Music: I Remember - Yeasayer
It's been getting better. (It always does, doesn't it?)
I think throughout my life I've just been so accustomed to loss it barely phases me anymore. People come, they change your life in ways you never thought could and then they leave.
It's been 2 weeks since the semester started and as always, I start everything with a big bang! Fell sick this week just like I did last semester. This better not turn into a habit cos I hate being sick. And it's expensive. I'm running on such a dry bank account right now, it's so depressing. Sigh.

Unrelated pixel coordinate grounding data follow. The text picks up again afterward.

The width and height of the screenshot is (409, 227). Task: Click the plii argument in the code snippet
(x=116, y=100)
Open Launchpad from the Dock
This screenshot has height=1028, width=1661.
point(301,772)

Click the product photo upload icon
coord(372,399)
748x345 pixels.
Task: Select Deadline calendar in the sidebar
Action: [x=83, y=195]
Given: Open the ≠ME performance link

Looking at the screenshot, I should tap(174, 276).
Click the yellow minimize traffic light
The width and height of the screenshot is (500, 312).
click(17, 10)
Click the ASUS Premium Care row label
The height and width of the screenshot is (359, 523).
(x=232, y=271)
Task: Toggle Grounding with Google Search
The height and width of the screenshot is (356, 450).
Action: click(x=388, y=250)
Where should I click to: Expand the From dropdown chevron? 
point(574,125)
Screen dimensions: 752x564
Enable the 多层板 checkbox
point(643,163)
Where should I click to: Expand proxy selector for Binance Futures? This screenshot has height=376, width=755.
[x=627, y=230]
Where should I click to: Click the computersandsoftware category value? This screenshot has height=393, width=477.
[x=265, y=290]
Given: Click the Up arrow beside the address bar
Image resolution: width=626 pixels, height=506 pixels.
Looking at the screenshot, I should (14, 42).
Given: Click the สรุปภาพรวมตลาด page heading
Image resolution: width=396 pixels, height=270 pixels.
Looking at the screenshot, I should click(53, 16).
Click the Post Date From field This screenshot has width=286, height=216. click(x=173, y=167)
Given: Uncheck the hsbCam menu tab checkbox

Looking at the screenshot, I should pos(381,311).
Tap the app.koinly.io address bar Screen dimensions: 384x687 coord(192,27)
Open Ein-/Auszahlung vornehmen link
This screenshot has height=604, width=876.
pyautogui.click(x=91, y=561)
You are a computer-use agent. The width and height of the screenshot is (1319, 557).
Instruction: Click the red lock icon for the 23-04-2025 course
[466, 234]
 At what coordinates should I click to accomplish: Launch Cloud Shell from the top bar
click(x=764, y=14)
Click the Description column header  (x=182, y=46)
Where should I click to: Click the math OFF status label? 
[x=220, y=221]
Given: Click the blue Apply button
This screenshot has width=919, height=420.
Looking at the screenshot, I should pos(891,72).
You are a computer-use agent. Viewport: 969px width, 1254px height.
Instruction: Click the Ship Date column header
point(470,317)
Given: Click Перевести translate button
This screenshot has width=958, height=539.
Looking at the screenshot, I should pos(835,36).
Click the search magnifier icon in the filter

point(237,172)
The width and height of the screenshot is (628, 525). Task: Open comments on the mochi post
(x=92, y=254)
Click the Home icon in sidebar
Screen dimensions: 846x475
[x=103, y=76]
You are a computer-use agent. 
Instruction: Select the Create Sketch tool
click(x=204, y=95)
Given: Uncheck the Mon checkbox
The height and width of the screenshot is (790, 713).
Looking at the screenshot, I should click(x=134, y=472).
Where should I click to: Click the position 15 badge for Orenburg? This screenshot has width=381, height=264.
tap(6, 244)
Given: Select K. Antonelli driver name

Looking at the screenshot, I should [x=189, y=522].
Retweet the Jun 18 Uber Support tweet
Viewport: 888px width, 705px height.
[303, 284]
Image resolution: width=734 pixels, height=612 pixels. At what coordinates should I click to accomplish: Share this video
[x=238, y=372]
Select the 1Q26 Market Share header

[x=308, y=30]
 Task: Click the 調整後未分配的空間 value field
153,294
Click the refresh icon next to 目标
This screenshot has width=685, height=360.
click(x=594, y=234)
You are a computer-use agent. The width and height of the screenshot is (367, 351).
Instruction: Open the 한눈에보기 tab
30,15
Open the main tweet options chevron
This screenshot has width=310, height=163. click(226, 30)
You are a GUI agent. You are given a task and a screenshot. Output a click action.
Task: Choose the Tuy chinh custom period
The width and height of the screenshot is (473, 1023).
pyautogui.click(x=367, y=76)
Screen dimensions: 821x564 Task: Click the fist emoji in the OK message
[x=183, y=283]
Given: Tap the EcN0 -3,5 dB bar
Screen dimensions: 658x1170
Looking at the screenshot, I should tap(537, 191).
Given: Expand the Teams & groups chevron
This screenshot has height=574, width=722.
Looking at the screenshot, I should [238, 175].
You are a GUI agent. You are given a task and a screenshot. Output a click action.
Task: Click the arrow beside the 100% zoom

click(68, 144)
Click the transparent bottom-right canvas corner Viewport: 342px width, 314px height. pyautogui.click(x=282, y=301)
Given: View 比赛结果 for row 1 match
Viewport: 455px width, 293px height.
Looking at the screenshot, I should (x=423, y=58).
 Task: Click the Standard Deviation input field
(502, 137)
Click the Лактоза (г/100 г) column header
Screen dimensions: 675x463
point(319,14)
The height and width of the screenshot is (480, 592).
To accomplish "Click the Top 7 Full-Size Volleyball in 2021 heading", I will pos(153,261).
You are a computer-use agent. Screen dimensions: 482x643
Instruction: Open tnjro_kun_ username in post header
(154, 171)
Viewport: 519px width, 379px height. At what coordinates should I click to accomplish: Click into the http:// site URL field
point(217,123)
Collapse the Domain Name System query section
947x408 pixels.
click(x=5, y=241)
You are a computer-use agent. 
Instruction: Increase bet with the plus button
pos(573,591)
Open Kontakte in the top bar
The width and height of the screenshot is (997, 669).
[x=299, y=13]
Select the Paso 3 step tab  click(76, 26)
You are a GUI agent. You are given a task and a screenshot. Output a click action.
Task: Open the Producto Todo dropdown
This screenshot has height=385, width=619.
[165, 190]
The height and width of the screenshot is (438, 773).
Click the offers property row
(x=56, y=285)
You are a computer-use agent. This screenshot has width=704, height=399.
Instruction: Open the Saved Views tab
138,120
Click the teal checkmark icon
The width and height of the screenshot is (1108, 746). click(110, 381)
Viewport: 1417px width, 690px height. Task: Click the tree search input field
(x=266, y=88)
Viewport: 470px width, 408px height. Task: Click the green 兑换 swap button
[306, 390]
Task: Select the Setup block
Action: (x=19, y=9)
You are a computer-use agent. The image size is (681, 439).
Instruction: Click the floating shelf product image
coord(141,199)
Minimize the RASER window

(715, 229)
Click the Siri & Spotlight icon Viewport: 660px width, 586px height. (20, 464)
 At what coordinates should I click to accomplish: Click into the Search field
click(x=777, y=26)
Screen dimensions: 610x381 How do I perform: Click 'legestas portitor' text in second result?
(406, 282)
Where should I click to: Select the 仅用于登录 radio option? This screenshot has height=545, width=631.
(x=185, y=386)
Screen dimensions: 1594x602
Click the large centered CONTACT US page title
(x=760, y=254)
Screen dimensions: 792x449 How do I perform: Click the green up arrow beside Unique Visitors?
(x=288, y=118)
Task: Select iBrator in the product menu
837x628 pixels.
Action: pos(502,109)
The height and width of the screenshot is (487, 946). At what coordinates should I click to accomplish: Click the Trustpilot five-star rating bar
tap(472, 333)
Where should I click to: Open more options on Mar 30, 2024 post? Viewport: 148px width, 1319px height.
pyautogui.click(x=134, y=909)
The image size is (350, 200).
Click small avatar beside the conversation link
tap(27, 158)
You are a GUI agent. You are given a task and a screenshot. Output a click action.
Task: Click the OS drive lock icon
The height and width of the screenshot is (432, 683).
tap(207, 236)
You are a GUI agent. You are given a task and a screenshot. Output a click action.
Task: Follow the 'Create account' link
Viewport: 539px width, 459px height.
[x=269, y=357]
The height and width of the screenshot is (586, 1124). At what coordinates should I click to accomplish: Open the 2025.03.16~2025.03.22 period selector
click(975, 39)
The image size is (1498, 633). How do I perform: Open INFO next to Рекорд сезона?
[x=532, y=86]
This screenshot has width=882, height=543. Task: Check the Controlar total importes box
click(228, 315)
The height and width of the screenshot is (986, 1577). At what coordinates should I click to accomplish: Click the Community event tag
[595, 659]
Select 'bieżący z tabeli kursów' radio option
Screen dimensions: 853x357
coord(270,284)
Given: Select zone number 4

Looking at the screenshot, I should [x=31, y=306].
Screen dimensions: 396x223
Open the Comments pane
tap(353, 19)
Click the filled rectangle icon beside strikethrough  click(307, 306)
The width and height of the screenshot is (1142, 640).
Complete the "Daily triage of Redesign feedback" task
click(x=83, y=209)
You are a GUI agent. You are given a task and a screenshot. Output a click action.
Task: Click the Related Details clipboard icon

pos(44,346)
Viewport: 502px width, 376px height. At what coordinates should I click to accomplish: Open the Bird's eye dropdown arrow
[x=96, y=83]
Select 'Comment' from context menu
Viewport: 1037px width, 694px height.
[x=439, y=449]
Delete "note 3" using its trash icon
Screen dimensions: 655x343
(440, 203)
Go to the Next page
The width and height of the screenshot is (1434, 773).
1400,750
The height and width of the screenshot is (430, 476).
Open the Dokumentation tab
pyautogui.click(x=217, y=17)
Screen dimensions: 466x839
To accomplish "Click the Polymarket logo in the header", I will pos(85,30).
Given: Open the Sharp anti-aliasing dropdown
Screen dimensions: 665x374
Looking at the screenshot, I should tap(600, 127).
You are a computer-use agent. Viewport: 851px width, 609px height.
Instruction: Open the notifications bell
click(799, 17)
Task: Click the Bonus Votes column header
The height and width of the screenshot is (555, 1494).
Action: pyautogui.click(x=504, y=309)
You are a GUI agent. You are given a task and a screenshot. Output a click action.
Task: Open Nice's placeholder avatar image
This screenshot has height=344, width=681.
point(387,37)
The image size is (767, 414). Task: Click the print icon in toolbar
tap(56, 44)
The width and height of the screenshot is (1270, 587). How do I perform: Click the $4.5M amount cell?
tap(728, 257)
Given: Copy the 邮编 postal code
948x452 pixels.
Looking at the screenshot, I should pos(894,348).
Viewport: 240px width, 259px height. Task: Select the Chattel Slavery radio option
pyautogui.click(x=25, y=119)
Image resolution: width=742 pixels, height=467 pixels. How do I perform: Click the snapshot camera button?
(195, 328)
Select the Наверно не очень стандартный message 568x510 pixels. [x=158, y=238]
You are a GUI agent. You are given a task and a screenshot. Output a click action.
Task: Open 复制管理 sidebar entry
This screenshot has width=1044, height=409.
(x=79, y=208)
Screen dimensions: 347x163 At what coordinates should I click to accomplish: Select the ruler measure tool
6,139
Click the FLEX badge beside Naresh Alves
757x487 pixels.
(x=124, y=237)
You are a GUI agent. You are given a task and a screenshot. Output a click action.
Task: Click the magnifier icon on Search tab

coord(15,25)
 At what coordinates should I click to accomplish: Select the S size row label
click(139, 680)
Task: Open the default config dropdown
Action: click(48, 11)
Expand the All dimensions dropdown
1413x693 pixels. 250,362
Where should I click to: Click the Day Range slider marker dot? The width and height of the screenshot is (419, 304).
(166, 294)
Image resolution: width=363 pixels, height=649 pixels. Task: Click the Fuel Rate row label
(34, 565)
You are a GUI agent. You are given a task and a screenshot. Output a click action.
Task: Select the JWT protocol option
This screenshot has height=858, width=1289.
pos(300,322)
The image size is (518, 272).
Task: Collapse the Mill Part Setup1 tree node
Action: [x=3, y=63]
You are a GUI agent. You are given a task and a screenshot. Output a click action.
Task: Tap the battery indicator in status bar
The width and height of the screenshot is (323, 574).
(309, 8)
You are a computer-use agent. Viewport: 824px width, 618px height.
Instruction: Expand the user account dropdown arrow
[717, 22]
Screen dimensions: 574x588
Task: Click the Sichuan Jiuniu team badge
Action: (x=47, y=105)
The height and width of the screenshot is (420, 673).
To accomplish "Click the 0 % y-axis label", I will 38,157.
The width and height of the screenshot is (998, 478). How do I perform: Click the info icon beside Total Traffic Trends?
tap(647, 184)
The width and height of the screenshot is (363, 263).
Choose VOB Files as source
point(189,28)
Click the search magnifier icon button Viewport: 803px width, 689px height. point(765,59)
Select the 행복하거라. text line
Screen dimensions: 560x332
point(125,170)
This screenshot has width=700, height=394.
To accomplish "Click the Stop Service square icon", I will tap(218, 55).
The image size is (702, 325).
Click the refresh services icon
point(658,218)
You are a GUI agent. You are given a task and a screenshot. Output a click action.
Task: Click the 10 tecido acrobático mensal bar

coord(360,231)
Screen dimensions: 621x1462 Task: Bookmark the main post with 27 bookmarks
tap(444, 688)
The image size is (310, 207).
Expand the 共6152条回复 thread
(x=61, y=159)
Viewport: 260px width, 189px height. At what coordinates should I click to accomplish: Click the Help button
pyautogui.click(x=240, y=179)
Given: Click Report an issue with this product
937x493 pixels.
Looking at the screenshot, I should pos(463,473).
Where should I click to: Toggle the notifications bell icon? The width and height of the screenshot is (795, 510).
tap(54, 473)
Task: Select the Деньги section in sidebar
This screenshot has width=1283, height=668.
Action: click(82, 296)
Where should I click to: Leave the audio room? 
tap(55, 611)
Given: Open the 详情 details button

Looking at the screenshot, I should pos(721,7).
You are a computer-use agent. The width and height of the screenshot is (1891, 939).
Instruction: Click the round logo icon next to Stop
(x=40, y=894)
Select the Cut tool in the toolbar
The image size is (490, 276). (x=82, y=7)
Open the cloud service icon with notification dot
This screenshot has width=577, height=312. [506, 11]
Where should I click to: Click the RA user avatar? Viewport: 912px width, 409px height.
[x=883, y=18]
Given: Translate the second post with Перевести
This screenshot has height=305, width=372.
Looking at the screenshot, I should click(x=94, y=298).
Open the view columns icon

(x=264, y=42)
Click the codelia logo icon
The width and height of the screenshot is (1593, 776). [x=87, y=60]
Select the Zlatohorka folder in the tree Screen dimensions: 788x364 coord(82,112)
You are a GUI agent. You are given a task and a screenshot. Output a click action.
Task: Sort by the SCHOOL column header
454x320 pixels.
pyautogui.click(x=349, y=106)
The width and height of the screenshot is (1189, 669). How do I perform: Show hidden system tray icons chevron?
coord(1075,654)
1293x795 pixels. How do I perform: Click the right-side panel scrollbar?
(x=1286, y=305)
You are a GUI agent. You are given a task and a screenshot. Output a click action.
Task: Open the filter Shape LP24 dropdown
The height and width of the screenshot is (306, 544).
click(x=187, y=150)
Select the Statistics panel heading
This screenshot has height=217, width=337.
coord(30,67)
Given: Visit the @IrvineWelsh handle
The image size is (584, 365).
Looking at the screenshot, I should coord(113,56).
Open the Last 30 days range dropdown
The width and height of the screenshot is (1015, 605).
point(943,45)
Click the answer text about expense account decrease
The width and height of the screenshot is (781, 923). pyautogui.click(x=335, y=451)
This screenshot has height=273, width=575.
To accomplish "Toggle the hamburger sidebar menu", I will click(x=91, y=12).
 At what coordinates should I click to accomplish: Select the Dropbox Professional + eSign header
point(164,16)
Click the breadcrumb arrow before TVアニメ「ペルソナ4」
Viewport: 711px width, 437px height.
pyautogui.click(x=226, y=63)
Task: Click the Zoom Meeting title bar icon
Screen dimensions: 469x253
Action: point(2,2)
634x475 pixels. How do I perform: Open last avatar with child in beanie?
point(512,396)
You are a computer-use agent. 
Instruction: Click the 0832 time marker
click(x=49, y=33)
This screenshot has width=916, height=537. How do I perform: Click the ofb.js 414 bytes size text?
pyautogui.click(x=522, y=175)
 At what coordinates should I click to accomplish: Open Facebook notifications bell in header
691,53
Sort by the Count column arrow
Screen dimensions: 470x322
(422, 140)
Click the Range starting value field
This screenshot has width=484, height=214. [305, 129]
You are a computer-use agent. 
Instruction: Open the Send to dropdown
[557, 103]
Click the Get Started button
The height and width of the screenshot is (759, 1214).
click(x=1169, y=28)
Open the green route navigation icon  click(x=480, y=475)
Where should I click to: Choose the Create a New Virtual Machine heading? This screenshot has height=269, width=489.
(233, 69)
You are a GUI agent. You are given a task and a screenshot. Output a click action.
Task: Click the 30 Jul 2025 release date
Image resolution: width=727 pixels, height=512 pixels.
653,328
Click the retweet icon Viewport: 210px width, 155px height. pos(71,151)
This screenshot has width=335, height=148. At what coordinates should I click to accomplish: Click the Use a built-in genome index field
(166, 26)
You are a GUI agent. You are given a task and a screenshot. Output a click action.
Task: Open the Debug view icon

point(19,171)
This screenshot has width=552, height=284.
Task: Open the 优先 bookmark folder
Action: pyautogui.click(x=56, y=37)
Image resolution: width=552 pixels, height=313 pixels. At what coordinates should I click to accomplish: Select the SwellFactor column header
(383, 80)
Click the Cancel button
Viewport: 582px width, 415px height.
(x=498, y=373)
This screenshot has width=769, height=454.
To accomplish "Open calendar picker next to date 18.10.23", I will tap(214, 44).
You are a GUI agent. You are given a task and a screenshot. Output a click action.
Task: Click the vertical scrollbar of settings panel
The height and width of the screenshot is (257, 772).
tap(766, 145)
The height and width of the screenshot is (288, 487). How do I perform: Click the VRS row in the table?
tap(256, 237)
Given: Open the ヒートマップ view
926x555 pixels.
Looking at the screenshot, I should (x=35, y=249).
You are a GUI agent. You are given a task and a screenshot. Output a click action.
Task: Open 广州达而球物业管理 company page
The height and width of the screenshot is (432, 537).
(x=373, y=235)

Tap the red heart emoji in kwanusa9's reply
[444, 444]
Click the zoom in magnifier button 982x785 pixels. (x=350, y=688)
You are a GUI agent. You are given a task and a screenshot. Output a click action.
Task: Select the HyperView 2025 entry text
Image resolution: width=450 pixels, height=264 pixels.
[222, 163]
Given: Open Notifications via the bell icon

I'm thinking this semester, I wanna do bigger things for myself. Like start writing and organizing my life. I just want a lot of "me time" and I feel like it's important. I just wanna do so many things and not get lost in trivial fantasies. I think priorities is what I will set and I'm gonna stop making excuses for myself.
Sometimes I think of the decision I've made before the semester began and I wonder if the tears soaked in my friends shirt were worth it. I regret it from time to time, especially when I lay in the dark trying to fall asleep. I think of words and how I can put them into a sentence to take back everything I've done. But I catch myself and how insecure I am and realize that nothing is going to change. Because if it did, it would already have.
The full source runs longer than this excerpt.